Collected data:

::::

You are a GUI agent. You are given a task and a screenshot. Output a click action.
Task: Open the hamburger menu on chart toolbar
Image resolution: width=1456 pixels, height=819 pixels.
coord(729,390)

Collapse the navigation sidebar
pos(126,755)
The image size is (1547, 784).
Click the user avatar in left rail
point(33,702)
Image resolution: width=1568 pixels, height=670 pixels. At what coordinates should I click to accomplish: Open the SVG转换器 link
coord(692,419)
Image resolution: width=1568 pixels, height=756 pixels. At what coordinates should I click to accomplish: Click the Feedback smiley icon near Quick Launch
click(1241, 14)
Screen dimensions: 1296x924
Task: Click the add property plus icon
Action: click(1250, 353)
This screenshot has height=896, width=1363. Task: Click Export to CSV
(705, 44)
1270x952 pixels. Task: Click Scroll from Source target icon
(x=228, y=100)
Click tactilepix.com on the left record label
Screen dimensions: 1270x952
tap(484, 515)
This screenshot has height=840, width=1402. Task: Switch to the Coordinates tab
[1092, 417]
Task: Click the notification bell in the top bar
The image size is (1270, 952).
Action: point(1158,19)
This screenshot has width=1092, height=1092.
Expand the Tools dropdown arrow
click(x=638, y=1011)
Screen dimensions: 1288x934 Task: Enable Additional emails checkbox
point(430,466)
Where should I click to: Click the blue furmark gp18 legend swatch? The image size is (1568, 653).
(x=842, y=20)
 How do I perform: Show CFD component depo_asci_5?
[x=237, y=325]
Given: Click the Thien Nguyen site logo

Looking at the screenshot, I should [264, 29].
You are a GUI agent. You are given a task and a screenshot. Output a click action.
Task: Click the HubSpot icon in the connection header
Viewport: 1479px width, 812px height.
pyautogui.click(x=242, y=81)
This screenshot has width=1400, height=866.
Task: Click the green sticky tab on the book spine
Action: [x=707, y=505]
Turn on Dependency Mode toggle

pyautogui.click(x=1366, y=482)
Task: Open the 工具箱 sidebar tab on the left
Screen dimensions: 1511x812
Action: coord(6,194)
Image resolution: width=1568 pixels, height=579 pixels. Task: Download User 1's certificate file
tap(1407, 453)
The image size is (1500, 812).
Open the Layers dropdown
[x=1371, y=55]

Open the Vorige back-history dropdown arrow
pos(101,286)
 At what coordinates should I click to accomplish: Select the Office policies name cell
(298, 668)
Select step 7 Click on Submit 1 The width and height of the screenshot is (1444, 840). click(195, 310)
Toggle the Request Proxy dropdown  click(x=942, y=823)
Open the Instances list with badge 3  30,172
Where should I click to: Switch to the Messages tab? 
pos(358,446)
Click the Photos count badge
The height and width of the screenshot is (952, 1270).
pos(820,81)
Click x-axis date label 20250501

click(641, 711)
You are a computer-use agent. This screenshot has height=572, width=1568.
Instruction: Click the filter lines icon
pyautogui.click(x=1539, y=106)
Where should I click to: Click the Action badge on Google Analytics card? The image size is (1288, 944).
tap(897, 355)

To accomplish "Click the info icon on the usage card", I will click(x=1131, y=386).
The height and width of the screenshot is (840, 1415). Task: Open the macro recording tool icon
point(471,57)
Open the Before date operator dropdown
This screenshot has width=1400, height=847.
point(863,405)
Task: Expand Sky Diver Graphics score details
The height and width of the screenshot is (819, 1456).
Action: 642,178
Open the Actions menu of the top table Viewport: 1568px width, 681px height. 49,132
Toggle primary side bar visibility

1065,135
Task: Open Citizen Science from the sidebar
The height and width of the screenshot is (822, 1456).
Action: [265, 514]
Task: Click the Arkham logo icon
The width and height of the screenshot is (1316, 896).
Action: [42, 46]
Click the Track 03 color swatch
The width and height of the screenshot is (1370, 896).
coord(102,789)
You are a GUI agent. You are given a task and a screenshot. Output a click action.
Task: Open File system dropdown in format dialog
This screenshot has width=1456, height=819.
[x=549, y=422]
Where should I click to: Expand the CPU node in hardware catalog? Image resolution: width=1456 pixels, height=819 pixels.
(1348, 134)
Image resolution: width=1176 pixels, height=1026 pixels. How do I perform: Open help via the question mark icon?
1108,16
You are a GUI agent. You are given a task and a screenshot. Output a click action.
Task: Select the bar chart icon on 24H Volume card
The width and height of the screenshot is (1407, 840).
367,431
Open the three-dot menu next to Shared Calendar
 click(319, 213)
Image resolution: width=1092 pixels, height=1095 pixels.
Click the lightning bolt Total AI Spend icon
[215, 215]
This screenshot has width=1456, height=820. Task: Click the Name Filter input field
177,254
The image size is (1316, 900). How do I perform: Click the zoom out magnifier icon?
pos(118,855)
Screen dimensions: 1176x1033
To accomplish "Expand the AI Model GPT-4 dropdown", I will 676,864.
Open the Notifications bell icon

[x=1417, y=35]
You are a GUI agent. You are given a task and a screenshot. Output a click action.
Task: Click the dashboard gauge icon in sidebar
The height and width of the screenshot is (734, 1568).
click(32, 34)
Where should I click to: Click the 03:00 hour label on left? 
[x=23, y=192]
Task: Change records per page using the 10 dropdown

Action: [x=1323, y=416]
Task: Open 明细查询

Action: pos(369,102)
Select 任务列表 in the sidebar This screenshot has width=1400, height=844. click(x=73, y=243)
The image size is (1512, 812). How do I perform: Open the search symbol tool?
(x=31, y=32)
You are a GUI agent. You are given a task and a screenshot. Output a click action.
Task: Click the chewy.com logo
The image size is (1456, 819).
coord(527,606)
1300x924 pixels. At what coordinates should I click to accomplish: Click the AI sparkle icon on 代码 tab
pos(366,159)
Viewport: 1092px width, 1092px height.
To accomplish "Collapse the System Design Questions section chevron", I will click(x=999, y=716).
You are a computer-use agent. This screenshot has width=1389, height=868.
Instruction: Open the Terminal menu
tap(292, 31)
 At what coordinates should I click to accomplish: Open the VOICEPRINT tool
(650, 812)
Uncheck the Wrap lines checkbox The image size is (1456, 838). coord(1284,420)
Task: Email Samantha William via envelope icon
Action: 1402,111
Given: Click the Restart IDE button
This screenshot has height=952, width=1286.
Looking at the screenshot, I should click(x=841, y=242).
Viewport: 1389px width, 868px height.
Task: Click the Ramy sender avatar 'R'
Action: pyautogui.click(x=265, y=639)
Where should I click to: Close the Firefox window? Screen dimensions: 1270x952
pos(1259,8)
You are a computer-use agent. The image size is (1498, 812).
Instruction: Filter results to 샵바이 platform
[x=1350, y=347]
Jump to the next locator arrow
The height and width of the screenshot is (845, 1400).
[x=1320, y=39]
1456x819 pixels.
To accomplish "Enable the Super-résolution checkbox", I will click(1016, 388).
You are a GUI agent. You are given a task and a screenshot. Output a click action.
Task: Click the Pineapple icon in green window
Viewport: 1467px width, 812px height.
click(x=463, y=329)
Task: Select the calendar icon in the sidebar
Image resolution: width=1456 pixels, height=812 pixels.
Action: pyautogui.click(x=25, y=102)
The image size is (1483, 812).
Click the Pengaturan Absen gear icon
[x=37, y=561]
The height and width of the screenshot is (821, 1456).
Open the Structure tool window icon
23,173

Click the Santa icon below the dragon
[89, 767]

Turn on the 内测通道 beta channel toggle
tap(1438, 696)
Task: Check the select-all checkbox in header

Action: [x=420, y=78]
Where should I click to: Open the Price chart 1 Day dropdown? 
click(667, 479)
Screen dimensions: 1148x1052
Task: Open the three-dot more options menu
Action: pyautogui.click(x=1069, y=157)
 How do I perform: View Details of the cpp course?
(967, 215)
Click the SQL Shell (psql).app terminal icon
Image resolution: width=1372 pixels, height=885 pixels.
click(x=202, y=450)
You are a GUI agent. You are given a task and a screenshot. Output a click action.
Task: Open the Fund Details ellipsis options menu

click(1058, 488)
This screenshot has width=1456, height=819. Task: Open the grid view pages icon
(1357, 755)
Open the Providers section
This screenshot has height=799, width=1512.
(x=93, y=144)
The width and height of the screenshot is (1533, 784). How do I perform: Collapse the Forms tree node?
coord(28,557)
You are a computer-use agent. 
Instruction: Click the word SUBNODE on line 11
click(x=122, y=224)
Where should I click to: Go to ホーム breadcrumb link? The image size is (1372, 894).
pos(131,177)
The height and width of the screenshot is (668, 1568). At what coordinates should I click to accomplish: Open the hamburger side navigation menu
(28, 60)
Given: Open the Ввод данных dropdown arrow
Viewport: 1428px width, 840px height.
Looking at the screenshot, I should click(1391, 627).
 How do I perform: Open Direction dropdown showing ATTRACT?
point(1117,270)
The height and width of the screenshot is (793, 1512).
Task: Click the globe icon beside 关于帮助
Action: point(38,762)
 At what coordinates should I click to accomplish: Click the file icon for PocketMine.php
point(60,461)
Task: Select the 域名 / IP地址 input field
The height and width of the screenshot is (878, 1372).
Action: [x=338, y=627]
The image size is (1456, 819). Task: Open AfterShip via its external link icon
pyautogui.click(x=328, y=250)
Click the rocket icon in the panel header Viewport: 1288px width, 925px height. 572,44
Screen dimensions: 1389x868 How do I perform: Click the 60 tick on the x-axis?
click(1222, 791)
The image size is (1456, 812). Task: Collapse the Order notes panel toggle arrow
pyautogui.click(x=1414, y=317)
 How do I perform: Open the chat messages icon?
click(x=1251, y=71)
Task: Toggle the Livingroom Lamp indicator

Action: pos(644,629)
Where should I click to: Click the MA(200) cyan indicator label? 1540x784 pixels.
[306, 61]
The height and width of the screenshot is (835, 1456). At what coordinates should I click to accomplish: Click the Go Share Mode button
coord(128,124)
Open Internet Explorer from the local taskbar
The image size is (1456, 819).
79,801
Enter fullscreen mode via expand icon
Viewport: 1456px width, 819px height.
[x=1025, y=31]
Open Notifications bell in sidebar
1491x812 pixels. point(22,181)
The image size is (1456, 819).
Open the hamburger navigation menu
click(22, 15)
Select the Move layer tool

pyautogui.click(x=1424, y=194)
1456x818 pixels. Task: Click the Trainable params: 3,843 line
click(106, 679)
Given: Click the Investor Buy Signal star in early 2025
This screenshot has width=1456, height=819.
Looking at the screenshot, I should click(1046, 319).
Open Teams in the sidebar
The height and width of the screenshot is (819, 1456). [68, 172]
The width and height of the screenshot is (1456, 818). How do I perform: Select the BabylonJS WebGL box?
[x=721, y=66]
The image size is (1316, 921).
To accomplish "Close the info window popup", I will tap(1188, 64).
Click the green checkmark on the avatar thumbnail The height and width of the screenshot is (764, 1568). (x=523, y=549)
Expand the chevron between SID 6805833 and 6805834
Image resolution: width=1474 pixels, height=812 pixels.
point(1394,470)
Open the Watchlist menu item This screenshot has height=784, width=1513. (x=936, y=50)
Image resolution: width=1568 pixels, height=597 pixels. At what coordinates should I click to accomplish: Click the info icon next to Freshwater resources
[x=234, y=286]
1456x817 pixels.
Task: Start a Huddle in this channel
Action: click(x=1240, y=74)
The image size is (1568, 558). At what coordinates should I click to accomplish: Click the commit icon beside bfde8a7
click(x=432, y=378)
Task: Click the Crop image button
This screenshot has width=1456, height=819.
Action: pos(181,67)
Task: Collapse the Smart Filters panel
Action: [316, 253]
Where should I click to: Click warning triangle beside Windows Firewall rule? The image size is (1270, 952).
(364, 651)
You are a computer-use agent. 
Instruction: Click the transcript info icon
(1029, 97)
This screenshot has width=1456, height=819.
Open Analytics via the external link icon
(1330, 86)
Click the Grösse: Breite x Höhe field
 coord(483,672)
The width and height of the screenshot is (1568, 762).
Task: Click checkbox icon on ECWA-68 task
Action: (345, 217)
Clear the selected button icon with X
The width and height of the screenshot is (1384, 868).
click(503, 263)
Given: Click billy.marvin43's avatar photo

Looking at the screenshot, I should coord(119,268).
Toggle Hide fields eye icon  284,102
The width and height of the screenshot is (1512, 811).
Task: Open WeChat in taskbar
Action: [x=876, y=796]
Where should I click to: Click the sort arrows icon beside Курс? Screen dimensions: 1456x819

::::

WORK REQUEST:
All that belongs in the answer is an exact copy of the lines from the start of the records above through the line with "The image size is (1547, 784).".

EXPECTED ANSWER:
You are a GUI agent. You are given a task and a screenshot. Output a click action.
Task: Open the hamburger menu on chart toolbar
Image resolution: width=1456 pixels, height=819 pixels.
coord(729,390)

Collapse the navigation sidebar
pos(126,755)
The image size is (1547, 784).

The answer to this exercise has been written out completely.